HOW TO COMPLETE THIS TASK. Would you please restate all of the data exactly?

INPUT DATA.
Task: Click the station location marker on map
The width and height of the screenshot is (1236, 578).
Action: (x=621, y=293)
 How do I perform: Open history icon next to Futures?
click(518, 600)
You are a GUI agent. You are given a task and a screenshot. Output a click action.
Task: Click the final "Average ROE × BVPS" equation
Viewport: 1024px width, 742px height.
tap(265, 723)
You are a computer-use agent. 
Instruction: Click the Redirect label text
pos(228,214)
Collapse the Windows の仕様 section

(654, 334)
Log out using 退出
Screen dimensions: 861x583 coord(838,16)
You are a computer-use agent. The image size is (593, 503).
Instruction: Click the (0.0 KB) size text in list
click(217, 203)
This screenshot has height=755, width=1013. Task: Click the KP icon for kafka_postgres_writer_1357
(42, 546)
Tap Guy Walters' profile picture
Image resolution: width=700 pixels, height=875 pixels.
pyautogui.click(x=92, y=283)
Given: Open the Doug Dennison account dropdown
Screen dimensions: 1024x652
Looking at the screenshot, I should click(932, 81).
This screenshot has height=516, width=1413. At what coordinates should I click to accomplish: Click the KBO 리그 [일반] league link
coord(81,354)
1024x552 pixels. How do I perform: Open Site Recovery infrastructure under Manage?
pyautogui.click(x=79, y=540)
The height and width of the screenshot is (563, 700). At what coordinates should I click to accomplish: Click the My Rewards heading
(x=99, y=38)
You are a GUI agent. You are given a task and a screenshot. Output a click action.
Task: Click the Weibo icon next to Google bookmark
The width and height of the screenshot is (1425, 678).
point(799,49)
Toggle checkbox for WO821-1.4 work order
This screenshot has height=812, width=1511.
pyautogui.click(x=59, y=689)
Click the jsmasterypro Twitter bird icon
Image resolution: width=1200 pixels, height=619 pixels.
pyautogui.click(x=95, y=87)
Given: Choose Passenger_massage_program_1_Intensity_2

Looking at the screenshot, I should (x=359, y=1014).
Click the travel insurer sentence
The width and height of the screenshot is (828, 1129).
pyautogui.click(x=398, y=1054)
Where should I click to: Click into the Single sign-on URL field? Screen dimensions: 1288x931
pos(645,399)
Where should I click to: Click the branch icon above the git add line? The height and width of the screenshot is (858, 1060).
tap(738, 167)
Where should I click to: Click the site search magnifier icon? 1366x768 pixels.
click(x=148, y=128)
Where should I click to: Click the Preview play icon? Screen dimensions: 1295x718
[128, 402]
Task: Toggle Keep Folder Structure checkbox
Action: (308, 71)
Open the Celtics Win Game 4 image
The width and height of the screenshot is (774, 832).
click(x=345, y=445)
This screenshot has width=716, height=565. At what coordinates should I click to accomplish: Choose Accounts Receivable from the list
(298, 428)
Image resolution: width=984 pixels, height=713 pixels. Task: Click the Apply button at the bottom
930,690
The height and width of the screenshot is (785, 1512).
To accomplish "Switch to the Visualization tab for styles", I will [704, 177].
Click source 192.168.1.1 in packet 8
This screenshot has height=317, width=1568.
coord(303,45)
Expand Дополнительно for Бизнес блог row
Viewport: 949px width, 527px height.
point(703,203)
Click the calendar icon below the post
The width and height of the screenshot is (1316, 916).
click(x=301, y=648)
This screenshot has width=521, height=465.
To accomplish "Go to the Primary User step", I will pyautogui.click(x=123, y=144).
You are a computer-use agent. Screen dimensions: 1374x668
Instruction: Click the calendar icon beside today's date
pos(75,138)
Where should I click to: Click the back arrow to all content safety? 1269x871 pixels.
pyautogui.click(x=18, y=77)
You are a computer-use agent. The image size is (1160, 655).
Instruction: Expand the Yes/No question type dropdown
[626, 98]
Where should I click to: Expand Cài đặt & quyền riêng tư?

OUTPUT OF THE EXERCISE.
Task: Click the station location marker on map
The width and height of the screenshot is (1236, 578).
Action: (x=621, y=293)
 How do I perform: Open history icon next to Futures?
click(518, 600)
You are a GUI agent. You are given a task and a screenshot. Output a click action.
Task: Click the final "Average ROE × BVPS" equation
Viewport: 1024px width, 742px height.
tap(265, 723)
You are a computer-use agent. 
Instruction: Click the Redirect label text
pos(228,214)
Collapse the Windows の仕様 section

(654, 334)
Log out using 退出
Screen dimensions: 861x583 coord(838,16)
You are a computer-use agent. The image size is (593, 503).
Instruction: Click the (0.0 KB) size text in list
click(217, 203)
This screenshot has height=755, width=1013. Task: Click the KP icon for kafka_postgres_writer_1357
(42, 546)
Tap Guy Walters' profile picture
Image resolution: width=700 pixels, height=875 pixels.
pyautogui.click(x=92, y=283)
Given: Open the Doug Dennison account dropdown
Screen dimensions: 1024x652
Looking at the screenshot, I should click(932, 81).
This screenshot has height=516, width=1413. At what coordinates should I click to accomplish: Click the KBO 리그 [일반] league link
coord(81,354)
1024x552 pixels. How do I perform: Open Site Recovery infrastructure under Manage?
pyautogui.click(x=79, y=540)
The height and width of the screenshot is (563, 700). At what coordinates should I click to accomplish: Click the My Rewards heading
(x=99, y=38)
You are a GUI agent. You are given a task and a screenshot. Output a click action.
Task: Click the Weibo icon next to Google bookmark
The width and height of the screenshot is (1425, 678).
point(799,49)
Toggle checkbox for WO821-1.4 work order
This screenshot has height=812, width=1511.
pyautogui.click(x=59, y=689)
Click the jsmasterypro Twitter bird icon
Image resolution: width=1200 pixels, height=619 pixels.
pyautogui.click(x=95, y=87)
Given: Choose Passenger_massage_program_1_Intensity_2

Looking at the screenshot, I should (x=359, y=1014).
Click the travel insurer sentence
The width and height of the screenshot is (828, 1129).
pyautogui.click(x=398, y=1054)
Where should I click to: Click into the Single sign-on URL field? Screen dimensions: 1288x931
pos(645,399)
Where should I click to: Click the branch icon above the git add line? The height and width of the screenshot is (858, 1060).
tap(738, 167)
Where should I click to: Click the site search magnifier icon? 1366x768 pixels.
click(x=148, y=128)
Where should I click to: Click the Preview play icon? Screen dimensions: 1295x718
[128, 402]
Task: Toggle Keep Folder Structure checkbox
Action: (308, 71)
Open the Celtics Win Game 4 image
The width and height of the screenshot is (774, 832).
click(x=345, y=445)
This screenshot has width=716, height=565. At what coordinates should I click to accomplish: Choose Accounts Receivable from the list
(298, 428)
Image resolution: width=984 pixels, height=713 pixels. Task: Click the Apply button at the bottom
930,690
The height and width of the screenshot is (785, 1512).
To accomplish "Switch to the Visualization tab for styles", I will [704, 177].
Click source 192.168.1.1 in packet 8
This screenshot has height=317, width=1568.
coord(303,45)
Expand Дополнительно for Бизнес блог row
Viewport: 949px width, 527px height.
point(703,203)
Click the calendar icon below the post
The width and height of the screenshot is (1316, 916).
click(x=301, y=648)
This screenshot has width=521, height=465.
To accomplish "Go to the Primary User step", I will pyautogui.click(x=123, y=144).
You are a computer-use agent. Screen dimensions: 1374x668
Instruction: Click the calendar icon beside today's date
pos(75,138)
Where should I click to: Click the back arrow to all content safety? 1269x871 pixels.
pyautogui.click(x=18, y=77)
You are a computer-use agent. The image size is (1160, 655).
Instruction: Expand the Yes/No question type dropdown
[626, 98]
Where should I click to: Expand Cài đặt & quyền riêng tư?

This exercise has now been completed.